Revenue for food and beverage, hotel, and other revenue transactions is typically the net amount collected from the customer for such goods and services, plus the retail value of (i) discretionary comps and (ii) comps provided in return for redemption of loyalty points. We record such revenue as the good or service is transferred to the customer. Additionally, we may collect deposits in advance for future hotel reservations or entertainment, among other services, which represent obligations to the Company until the service is provided to the customer.

Other notable changes of the new revenue recognition standard include:

The Company no longer presents a promotional allowances line item on its consolidated statement of operations, as revenues are now allocated between casino revenue and other revenue categories.
The Company no longer reclassifies the estimated cost of complimentaries provided to a gaming customer from other expense categories to casino operating expenses.

Income Taxes
Income Taxes. For interim income tax reporting, it was determined that the Company’s annual effective tax rate could not be reasonably estimated. As a result, the Company used the actual year-to-date effective tax rate to determine the tax expense incurred during the three and six months ended June 30, 2018 and 2017.
Reclassifications. We made certain minor reclassifications to prior-period amounts to conform to the current-period presentation. Such reclassifications had no effect on the previously reported net loss or stockholders’ equity.
Earnings (Loss) Per Share
Earnings (Loss) Per Share. Earnings (loss) per share is net income (loss) applicable to common stock divided by the weighted average number of common shares outstanding during the period. Diluted earnings per share reflects additional dilutive effects for all potentially-dilutive securities, including common stock options and warrants, using the treasury stock method.
New Accounting Pronouncements Implemented and to be Implemented
New Accounting Pronouncements Implemented

Statement of Cash Flows. In January 2018, the Company adopted Accounting Standards Update (“ASU”) No. 2016-15, “Statement of Cash Flows: Classification of Certain Cash Receipts and Cash Payments,” otherwise referred as “ASU 2016-15.” ASU 2016-15 amends the guidance of Accounting Standards Codification (“ASC”) Topic 230 on the classification of certain cash receipts and payments in the statement of cash flows. The primary purpose of ASU 2016-15 is to reduce the diversity in practice that has resulted from the lack of consistent principles, specifically clarifying the guidance on eight cash flow issues. The adoption did not and is not expected to have a material impact on our consolidated financial statements.

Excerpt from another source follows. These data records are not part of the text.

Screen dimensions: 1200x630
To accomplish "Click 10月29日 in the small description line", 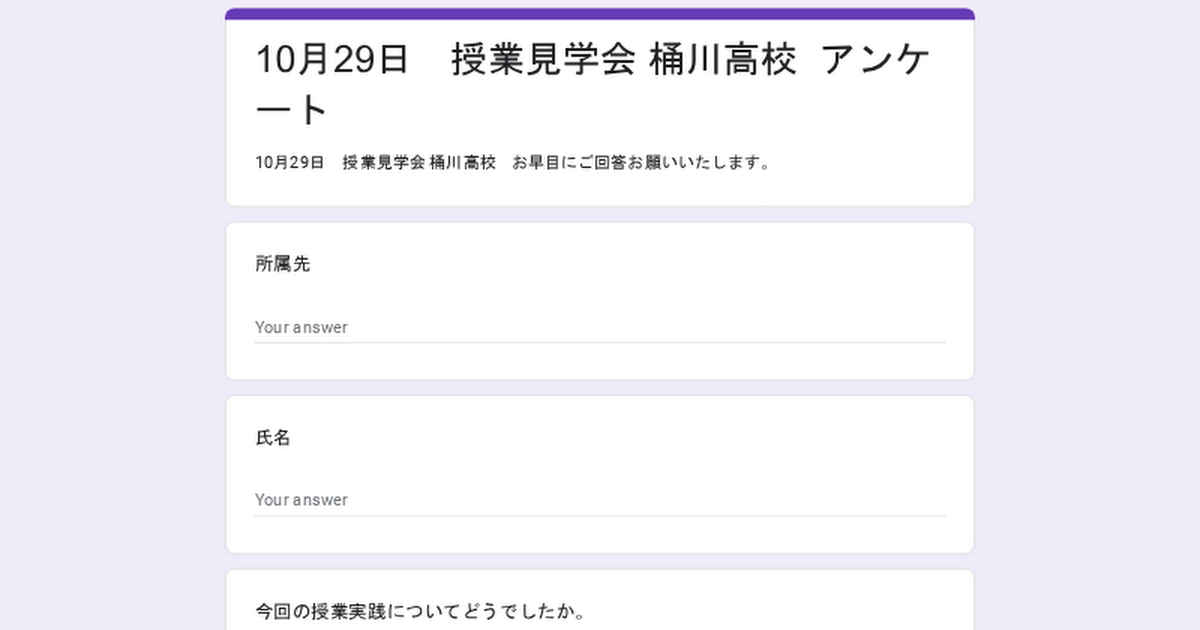I will [290, 163].
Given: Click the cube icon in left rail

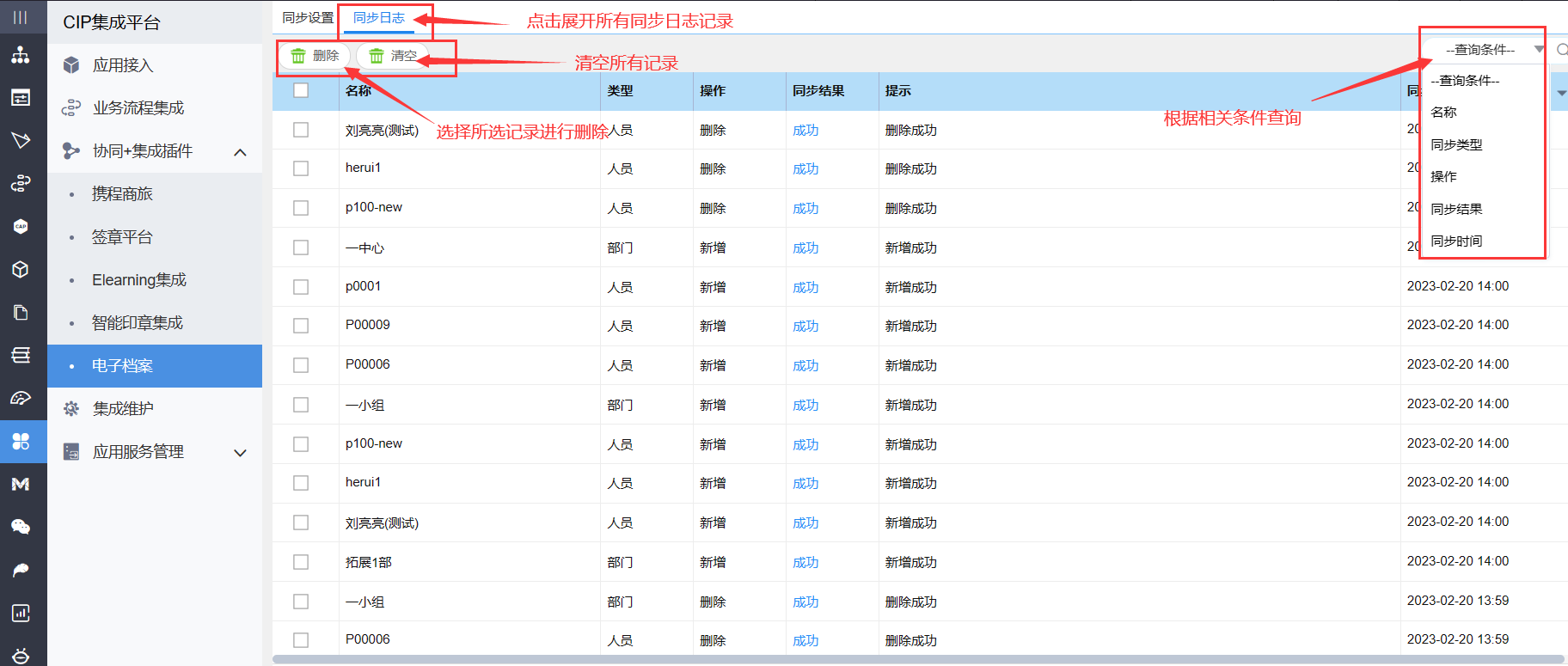Looking at the screenshot, I should click(21, 269).
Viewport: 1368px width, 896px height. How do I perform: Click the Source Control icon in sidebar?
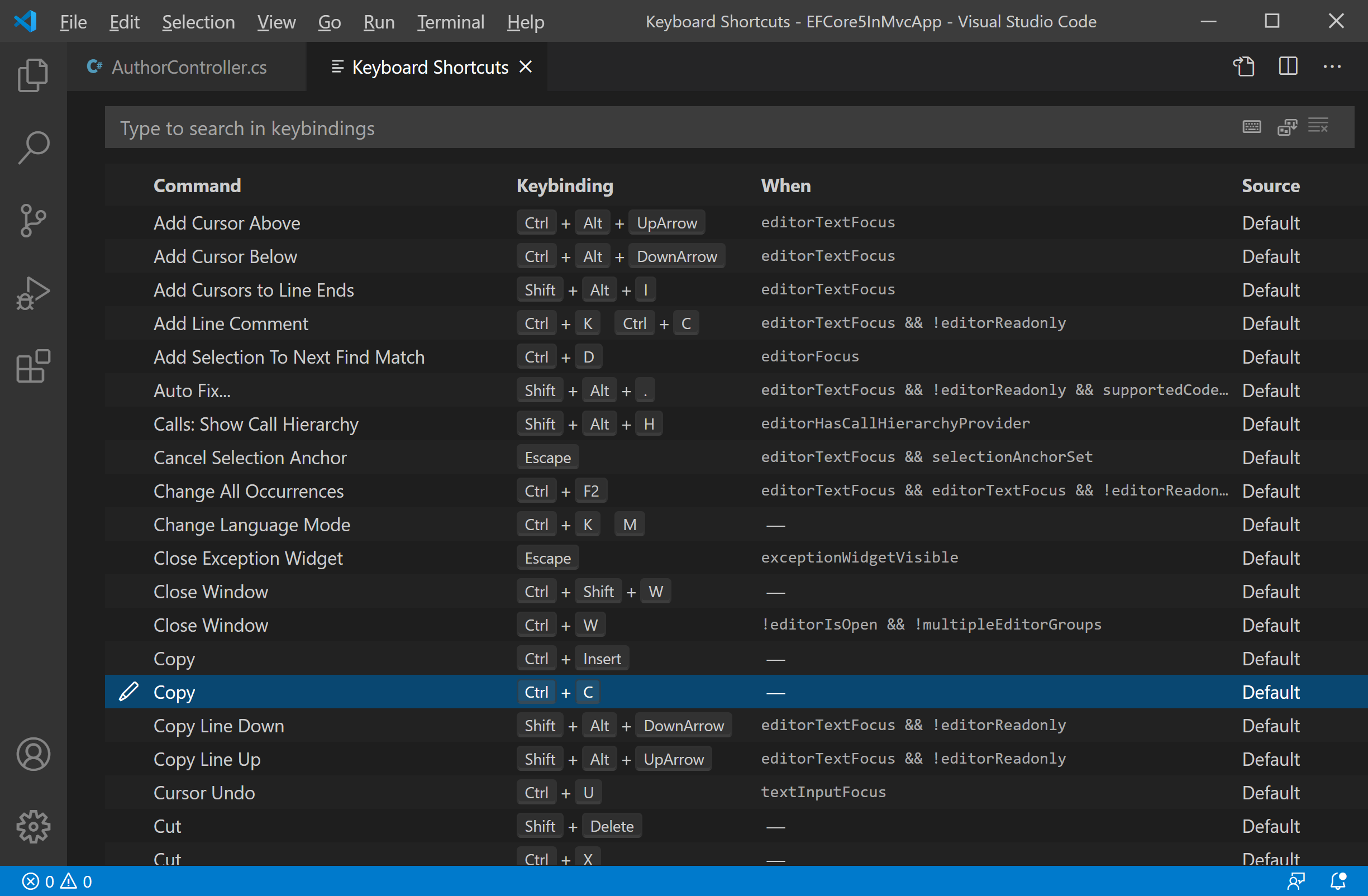33,219
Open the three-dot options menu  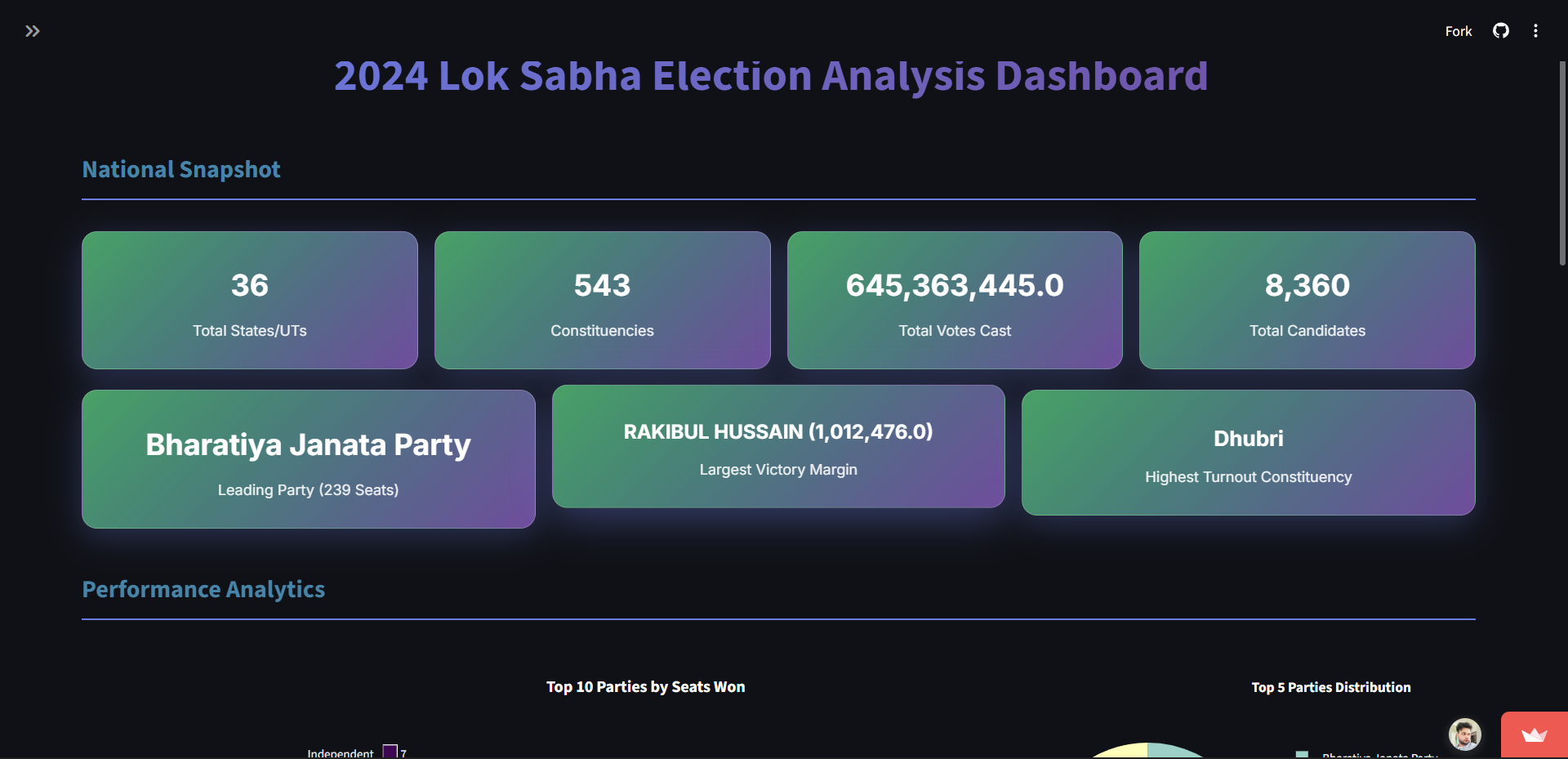click(x=1536, y=30)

Revenue from Contracts with Customers. In January 2018, the Company adopted ASC 606, Revenue from Contracts with Customers (“ASC 606”) using the modified retrospective method, which applies to all contracts that are written, oral or implied by customary business practices.

The comparative information as of and for the three and six months ended June 30, 2017 has not been restated and continues to be reported under the accounting standards in effect for that period. The adoption of ASC 606 for 2018 has not and is not expected to have an aggregate material impact on operating income, net income, or cash flows on an ongoing basis.
New Accounting Pronouncements to be Implemented

Leases. In February 2016, the FASB issued ASU No. 2016-02, “Leases (Topic 842),” (“ASU 2016-02”), which replaces the existing guidance in ASC 840, Leases. ASU 2016-02 is effective for fiscal years, and interim periods within those years, beginning after December 15, 2018. ASU 2016-02 requires a dual approach for lessee accounting under which a lessee would account for leases as finance leases or operating leases. Both finance leases and operating leases will result in the lessee recognizing a right-of-use asset and a corresponding lease liability. The Company is currently assessing the impact that adoption of this guidance will have on its consolidated financial statements and footnote disclosures.

Management believes that there are no other recently-issued accounting standards not yet effective that are currently likely to have a material impact on our financial statements.